The estate of an accused relics trafficker has agreed to pay $12 million and return a 7th-century bronze statue as part of the largest-ever forfeiture of money linked to allegedly stolen antiquities, United States prosecutors announced this week.
For decades, British-born art collector Douglas Latchford oversaw a booming business selling ancient art taken from conflict-riven Cambodia and its neighboring countries — a trade prosecutors have more recently alleged amounted to antiquities theft on a massive scale. These pieces were often shipped to the U.S., where Latchford was accused of using falsified provenance and shipping records to sell them to wealthy collectors and prominent museums, according to prosecutors.

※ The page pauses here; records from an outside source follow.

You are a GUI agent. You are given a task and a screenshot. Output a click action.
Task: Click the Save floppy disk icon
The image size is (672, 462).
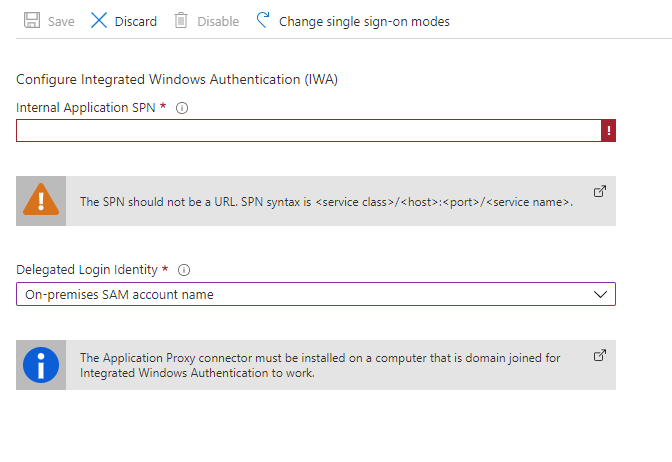pyautogui.click(x=31, y=21)
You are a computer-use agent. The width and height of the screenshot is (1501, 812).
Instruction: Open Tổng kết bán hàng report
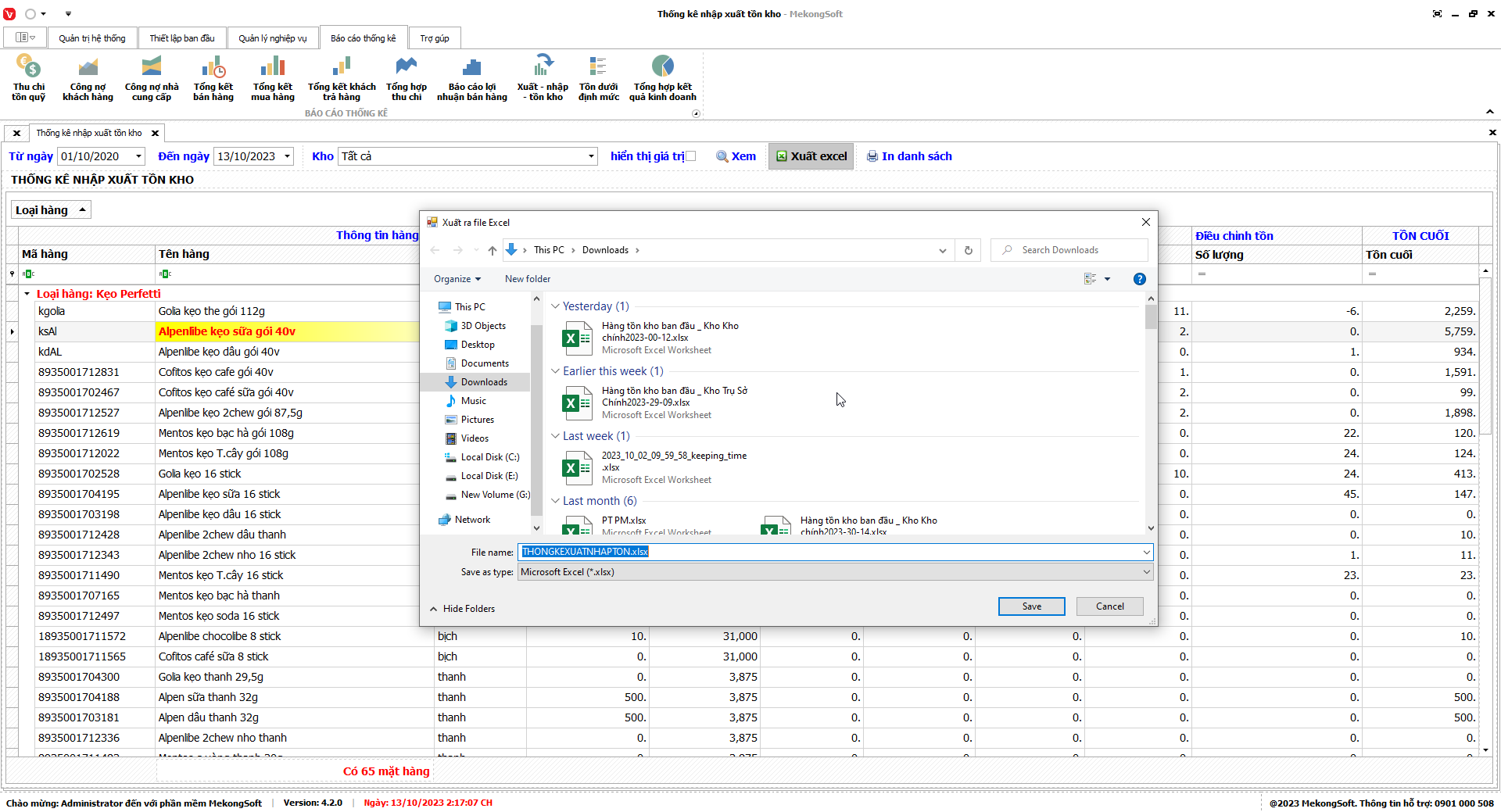coord(213,78)
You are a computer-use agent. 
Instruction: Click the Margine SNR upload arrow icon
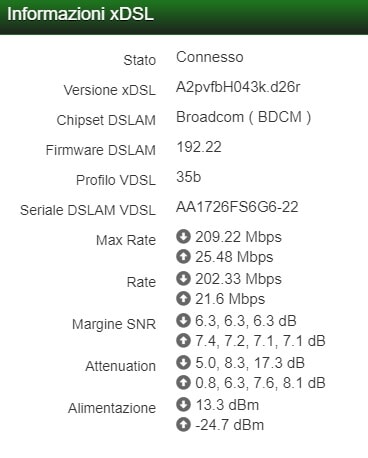point(183,341)
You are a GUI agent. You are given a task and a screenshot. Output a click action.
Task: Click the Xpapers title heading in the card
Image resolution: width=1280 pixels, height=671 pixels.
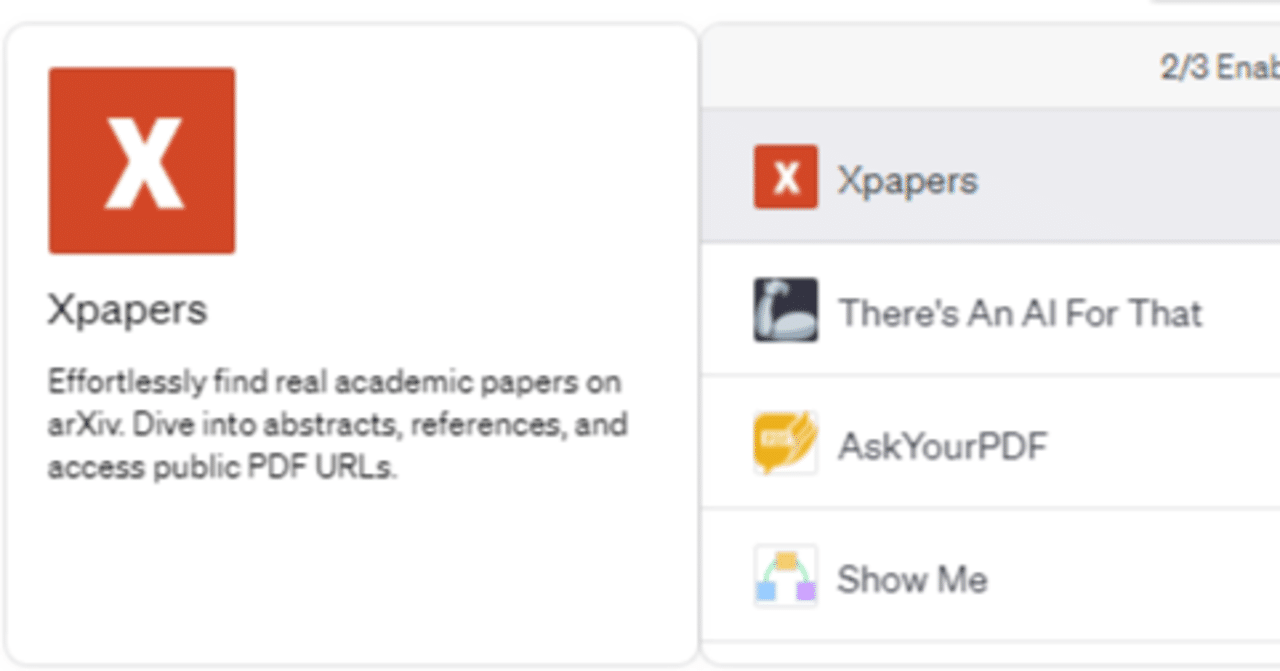pos(127,310)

On Thursday, federal prosecutors in Manhattan announced that Latchford’s family had agreed in a settlement to hand over $12 million allegedly derived from the sale of stolen antiquities, as well as a bronze statue of the goddess Durga that was allegedly stolen from Vietnam and then purchased by Latchford using illegal proceeds. The settlement closes a key chapter in a years-long quest to track down and recover Latchford’s allegedly stolen artifacts and the millions they generated, a process that was complicated by Latchford’s death shortly after he was indicted in 2019.
“For years, Douglas Latchford made millions from selling looted antiquities in the U.S. art market, stashing his ill-gotten gains offshore,” Damian Williams, the U.S. Attorney for the Southern District of New York, said in a statement. “This historic forfeiture action and settlement shows that we will be relentless in following the money wherever it leads to fight the illicit trade in cultural patrimony.”
This historic forfeiture action and settlement shows that we will be relentless in following the money wherever it leads to fight the illicit trade in cultural patrimony.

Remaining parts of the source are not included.